Education System in Swaziland
The Swaziland education system follows the British model, with the notable exception that there are few kindergartens or nursery schools. Primary school, where a spread of general subjects forms the curriculum lasts for 7 years. At the end of this period, pupils must obtain a good pass in the Swaziland primary certificate examination, for seats in secondary schools are scarce.
Less than 1 in 5 primary school pupils enter secondary school, which is neither compulsory nor free. The curriculum is comprehensive and structured around the goal of obtaining entrance to university. The first 3 years culminate in a junior certificate examination, while the next 2 lead to O-Levels. There are only 3 schools in Swaziland that present 6th Form A-Level education.
The poverty that characterises the rural areas makes ironic nonsense of academic aspirations for most children, whose parents could not in any case afford secondary school fees. There are however efforts in place to extend distance learning and improve the use of the state radio service.
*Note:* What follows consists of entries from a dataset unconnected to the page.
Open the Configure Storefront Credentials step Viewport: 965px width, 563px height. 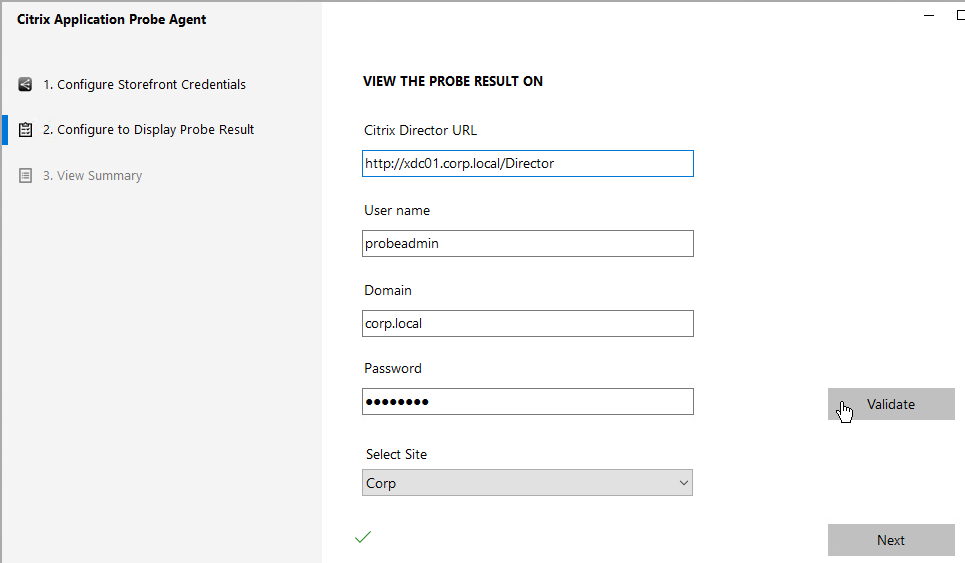pyautogui.click(x=144, y=84)
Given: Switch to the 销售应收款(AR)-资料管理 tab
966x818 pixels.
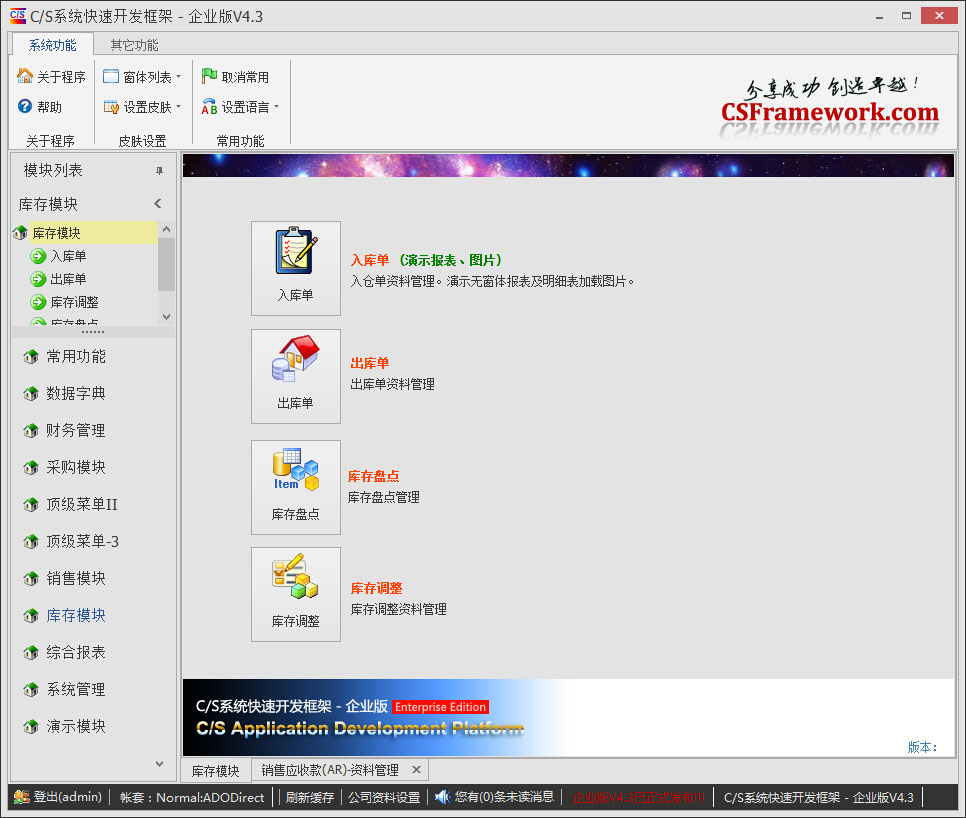Looking at the screenshot, I should pos(330,770).
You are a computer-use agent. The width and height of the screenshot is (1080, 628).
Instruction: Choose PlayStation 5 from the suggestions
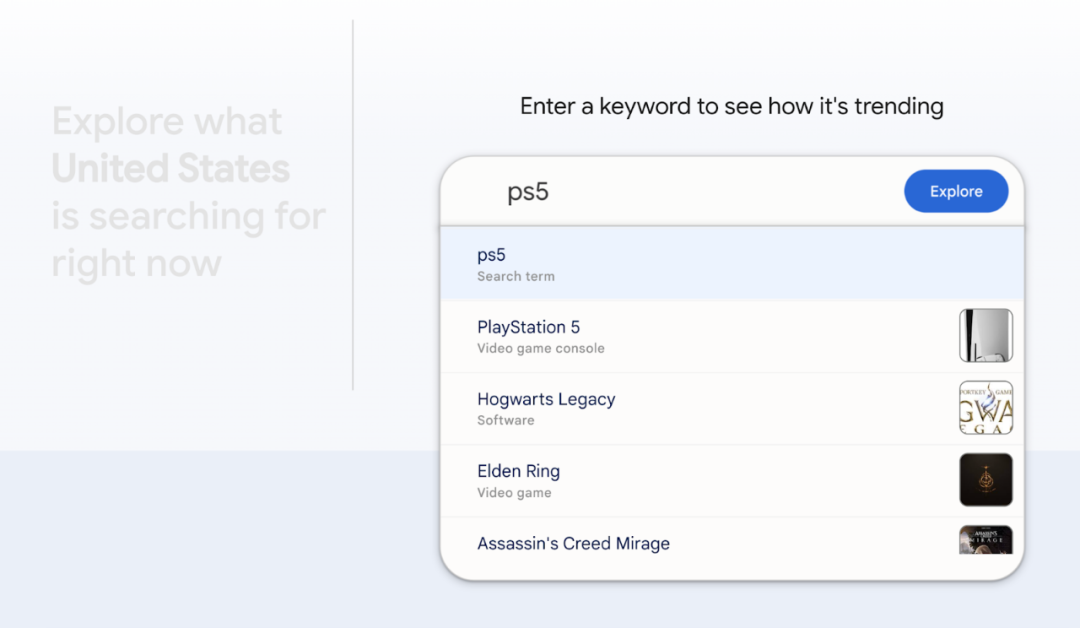tap(528, 327)
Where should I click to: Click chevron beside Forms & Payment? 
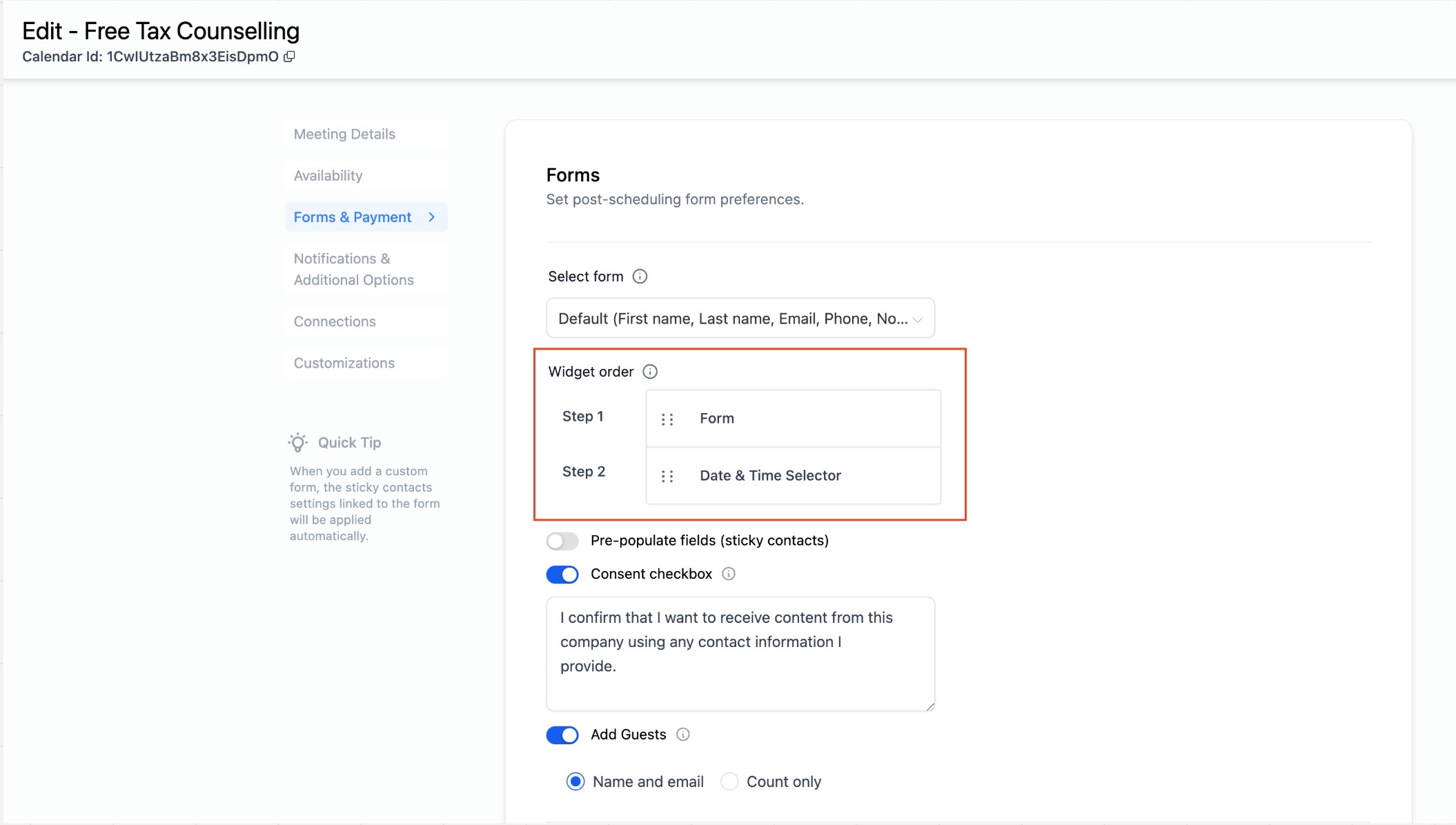tap(432, 217)
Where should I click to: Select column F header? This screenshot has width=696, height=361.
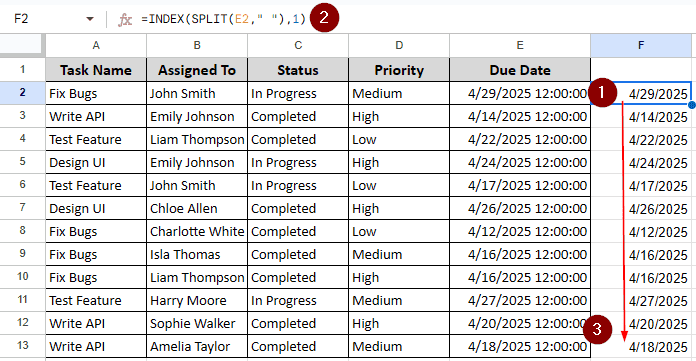641,45
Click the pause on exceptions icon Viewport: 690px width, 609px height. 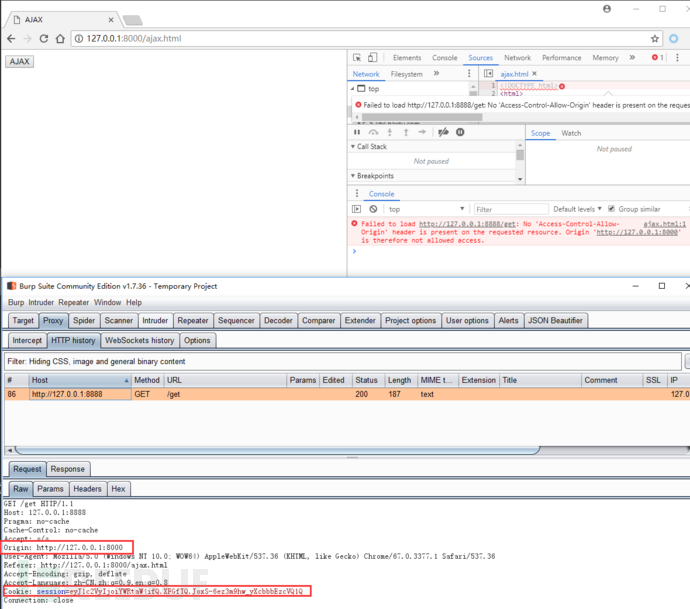(x=460, y=132)
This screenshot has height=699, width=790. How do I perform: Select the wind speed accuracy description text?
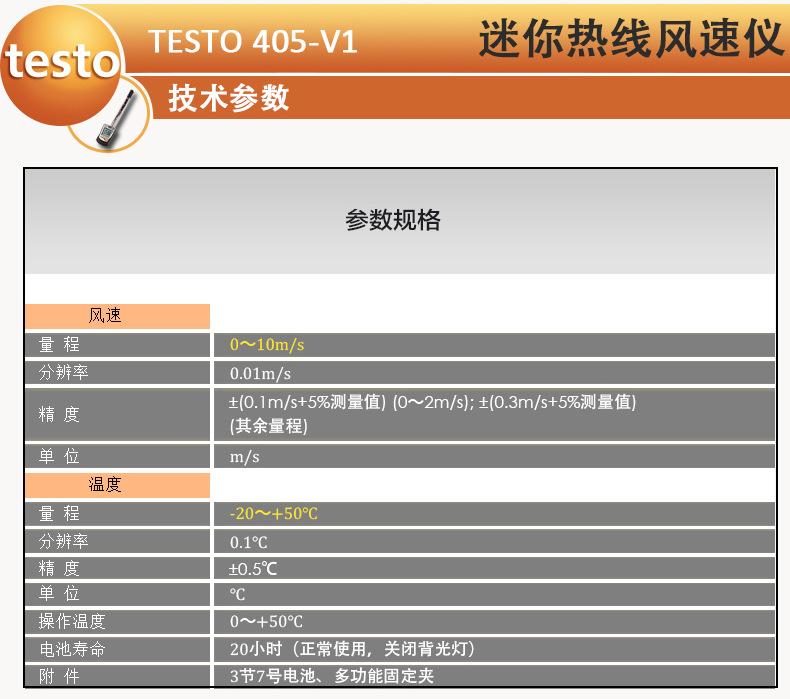point(432,413)
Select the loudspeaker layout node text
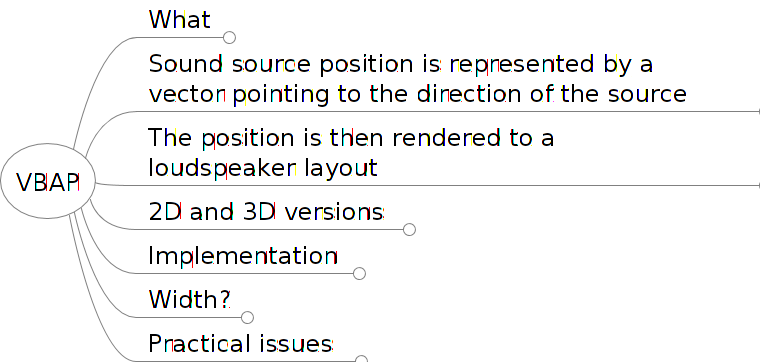760x362 pixels. coord(263,168)
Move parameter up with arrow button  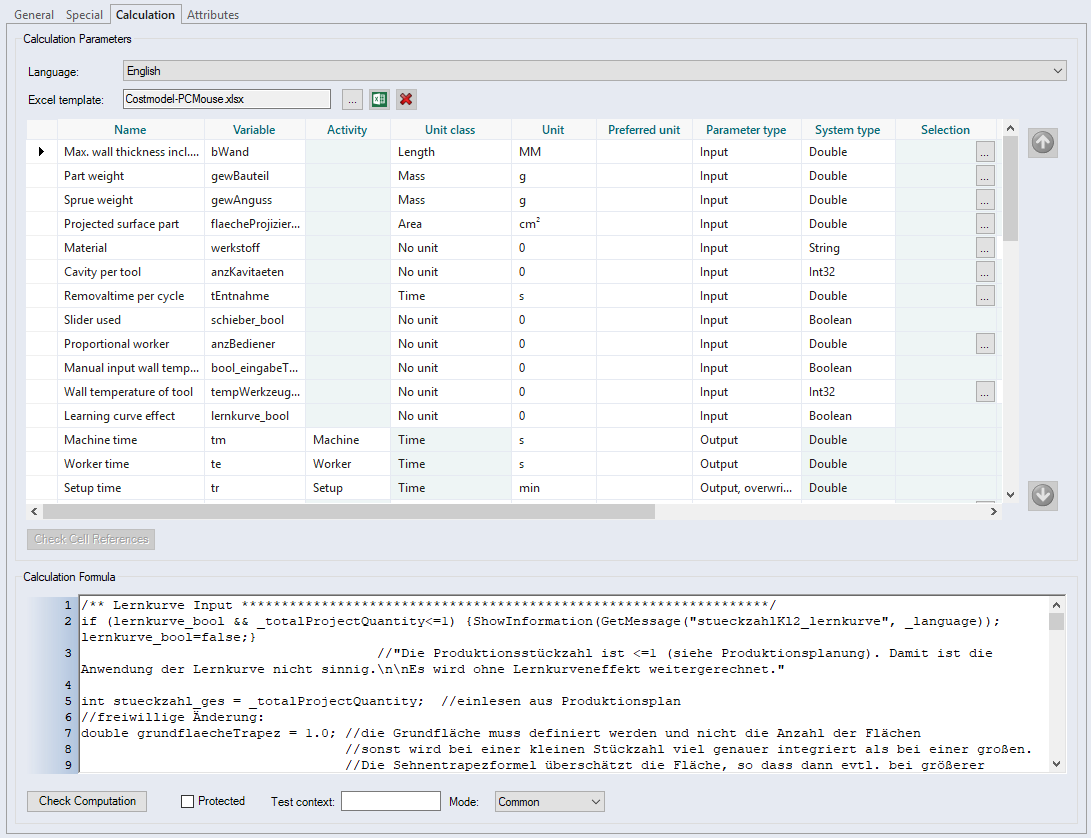tap(1042, 143)
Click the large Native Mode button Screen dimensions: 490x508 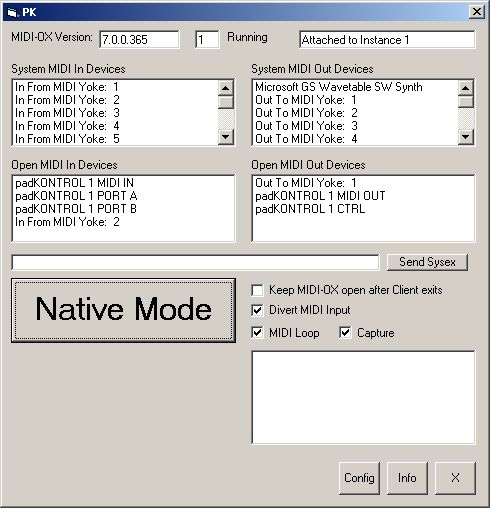click(x=123, y=310)
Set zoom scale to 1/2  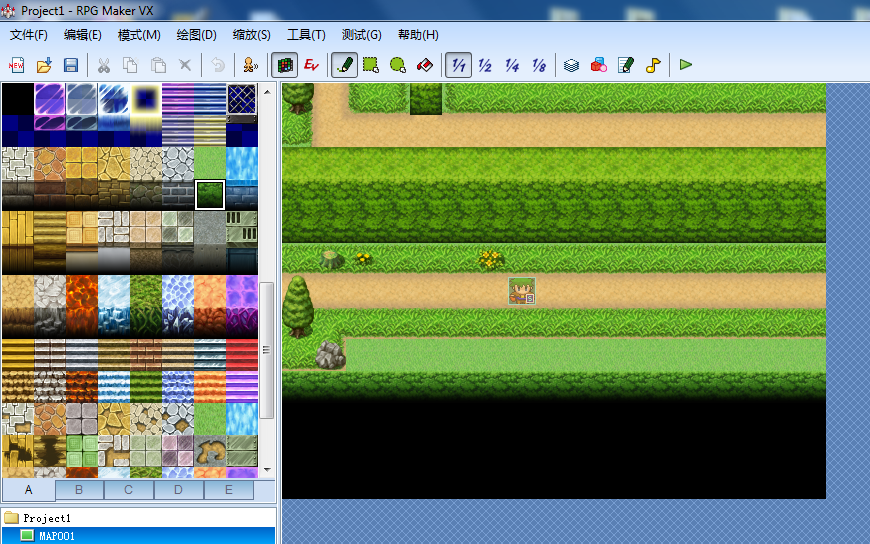[485, 65]
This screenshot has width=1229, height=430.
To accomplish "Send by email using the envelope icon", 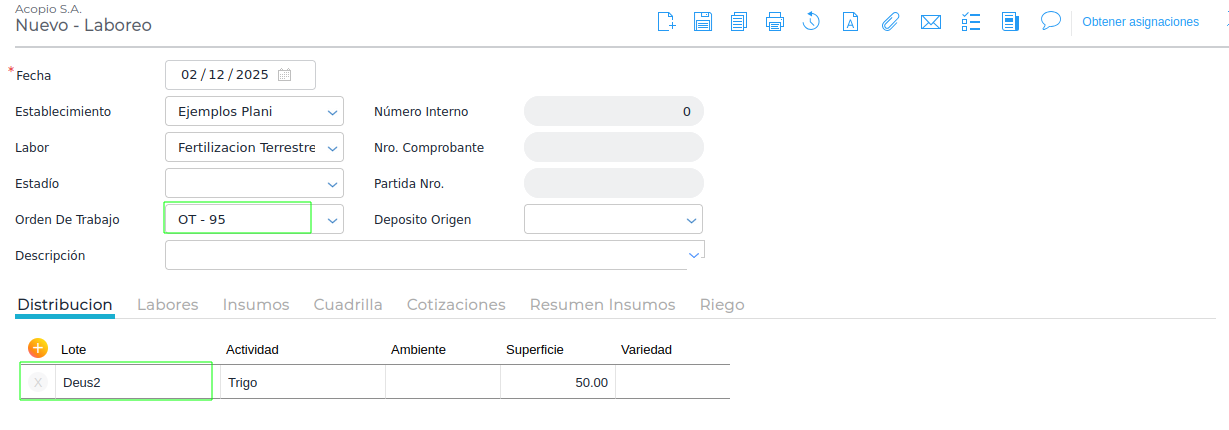I will tap(930, 21).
For many children primary school is the end of the process, because their hands are needed around the family homestead where traditional skills are passed down to them.
The country’s state tertiary institutions are limited to the Swaziland College of Technology and the University of Swaziland. The latter grew out of cross-border cooperation and was established as a national institution only in 1982.
It currently has faculties of agriculture, commerce, education, health sciences, humanities, applied sciences, and social science. It is primarily an undergraduate facility, although it does offer postgraduate programs in agriculture, chemistry, education, and history too.